AFRP Reinforced Concrete Bridge Decks and Columns with
Replaceable Structural Fuses as Energy Dissipaters under Cyclic Loading

NHERI Lehigh Seminar Series
May 9, 2018 | Noon - 1pm EST

ABSTRACT

Monique Head, PhD
Associate Professor, Morgan State University

Corrosion deterioration and structural degradation of aging bridges are a major infrastructure challenge. Concrete bridge deck panels reinforced and prestressed with aramid fiber reinforced polymers (AFRPs) show promise for enhanced durability given their inherent corrosion-resistance and tensile properties compared to conventional steel rebar. The precast panels are reinforced and prestressed in the parallel and perpendicular to the traffic directions, respectively, and supported by reinforced concrete beams. Results from experimentally testing a 16 ft x 18 ft deck slab are presented, and overall constructability issues and challenges when using AFRP bars are also discussed. The experimental results show the average failure load of the interior spans and overhangs equal to 3.9 and 1.4 times the maximum AASHTO LRFD (2010) factored wheel load, respectively, where the deflection serviceability criteria are met and satisfactory deformability performance is achieved. No local failure at the panel-to- panel seam and shear composite pockets was observed, which confirms the design efficacy of the connection details. Studies have been extended to include an analytical investigation of a bridge column reinforced with AFRP bars and structural fuses as energy dissipaters to assess its performance under cyclic loading. The design rationale and performance of these columns, including future plans for reduced-scale single column testing are presented.

ABOUT THE AUTHOR

Since January 2017, Dr. Head has led the School of Engineering at Morgan State University as the Associate Dean of Research and Graduate Studies, where she has focused on increasing the funding allocations for engineering graduate students and increasing research grant submissions. Prior to joining the faculty at Morgan State University in 2011 from Texas A&M University as a tenure-track Assistant Professor (2007-2011), Dr. Head has secured more than $1.5M in grants involving cutting-edge technical research projects while also creating experiential learning and discovery opportunities to both undergraduate and graduate students via the research projects. Her research lab, Green Transportation Infrastructure Center (GTIC), is focused on addressing our nation's deteriorating transportation infrastructure through the application of fundamental engineering principles and use of fiber reinforced polymer (FRP) bars to replace conventional steel rebar within concrete bridge decks and columns, especially within seismic zones (i.e. bridge and earthquake engineering).
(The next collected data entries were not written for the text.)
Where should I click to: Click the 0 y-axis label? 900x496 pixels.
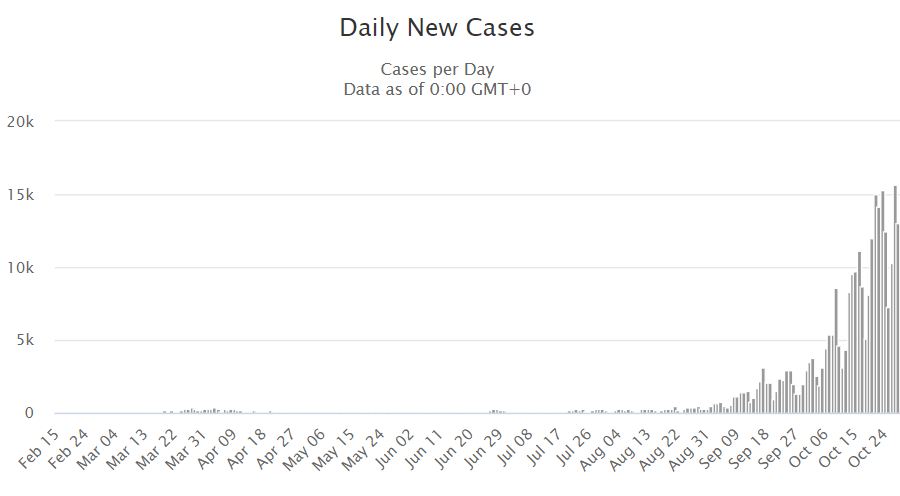point(29,413)
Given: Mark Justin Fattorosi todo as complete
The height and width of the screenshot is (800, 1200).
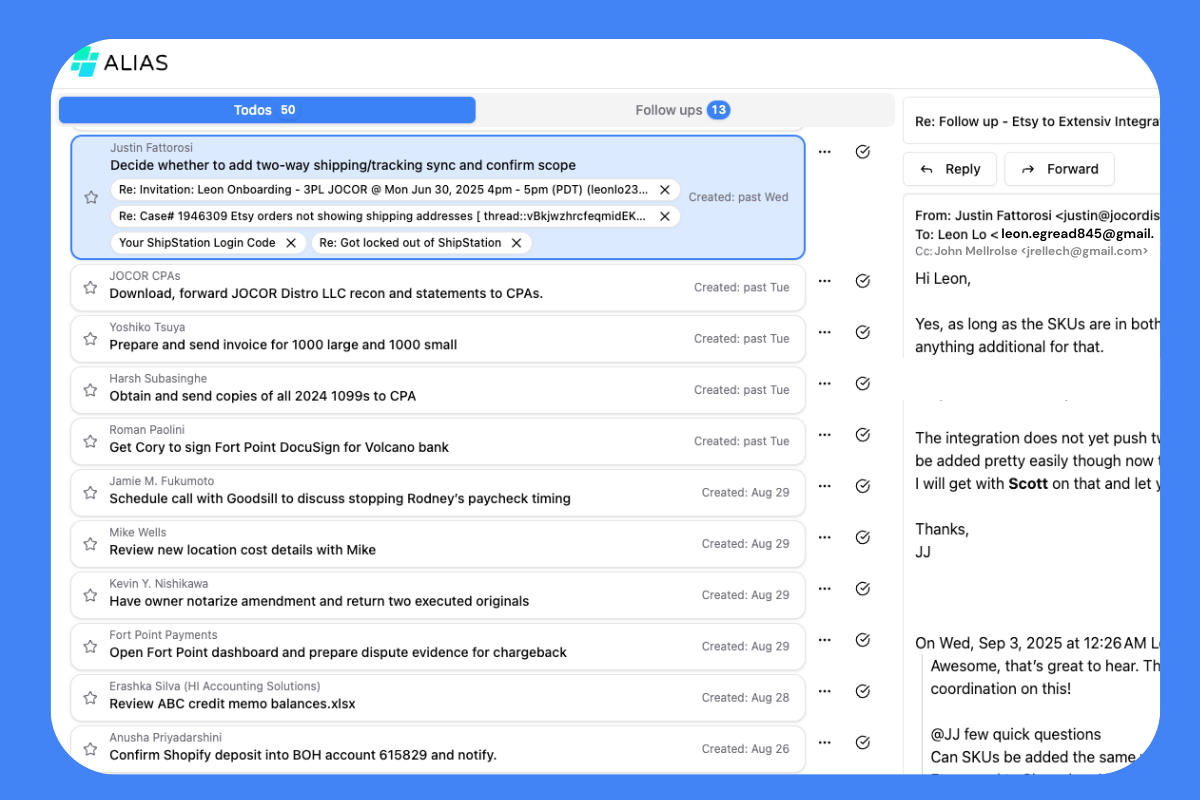Looking at the screenshot, I should (863, 152).
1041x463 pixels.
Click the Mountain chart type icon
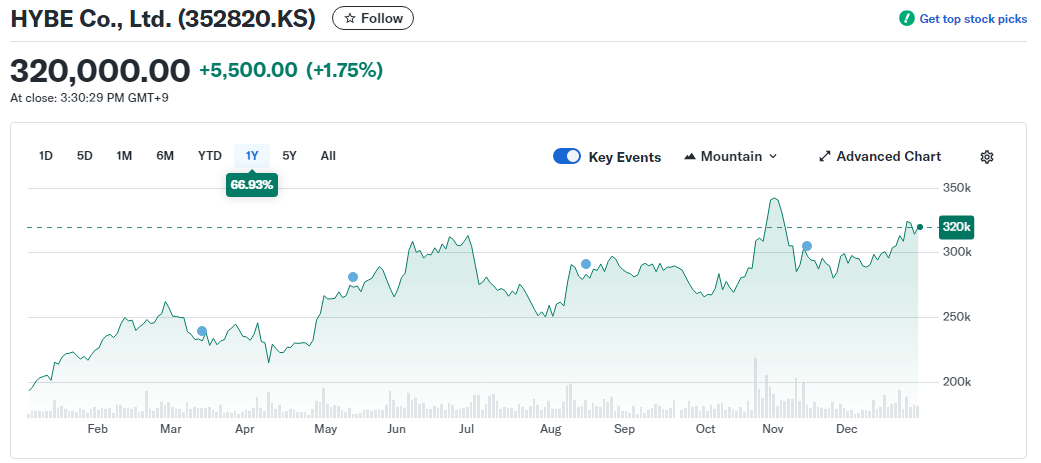coord(690,157)
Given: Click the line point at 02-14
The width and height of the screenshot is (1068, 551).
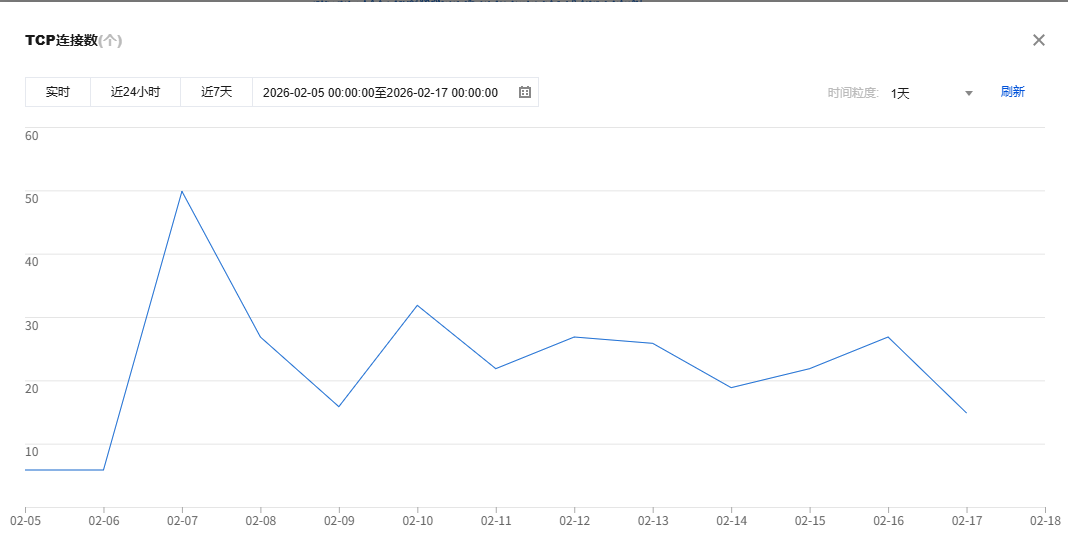Looking at the screenshot, I should [731, 387].
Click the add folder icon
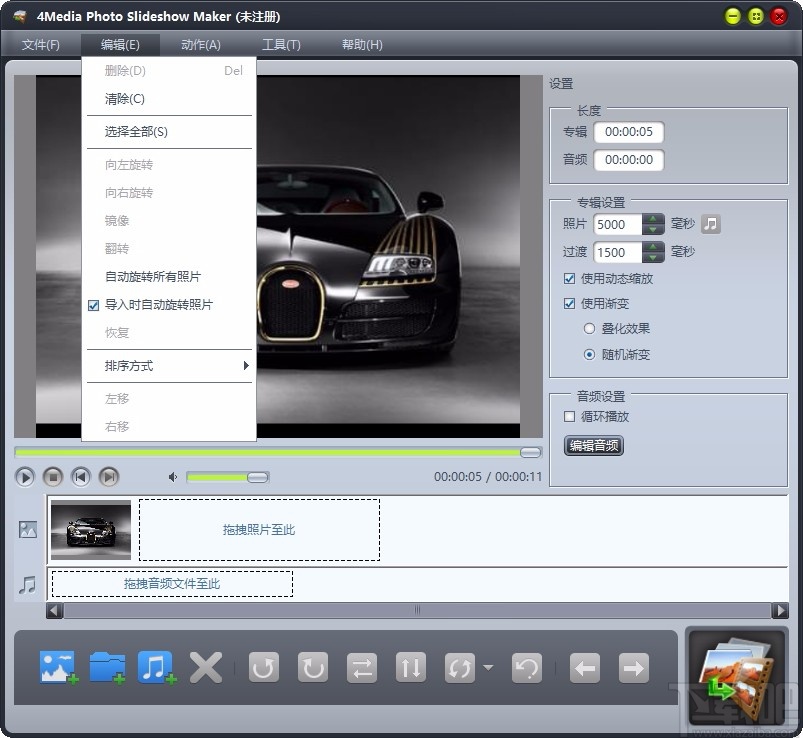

Dr. Head has published in top-tier journals, and is a member of several national professional organizations. In 2014, she received the American Society of Civil Engineers (ASCE), Maryland Section, Outstanding Educator of the Year Award and the University of Delaware, Department of Civil & Environmental Engineering, Citation for Outstanding Alumni Achievement. In addition to her national and international service, she enjoys facilitating engineering outreach activities for middle and high school students to stimulate an excitement for science, technology, engineering and mathematics (STEM). She is passionate about increasing graduation and retention rates, especially of female engineering students and students from diverse backgrounds, and is focused on enhancing research and innovation at Morgan State University. Dr. Monique Hite Head is a native of Newark, Delaware. She received her bachelor and master of civil engineering degrees from the University of Delaware in 2000 and 2002, respectively, and her doctorate in civil (structural) engineering from the Georgia Institute of Technology in May 2007. Dr. Head is also an Associate Professor in the Department of Civil Engineering, and conducts large-scale experimental testing using advanced materials like fiber reinforced polymer (FRP) bars to develop better design methodologies as part of performance-based seismic bridge design.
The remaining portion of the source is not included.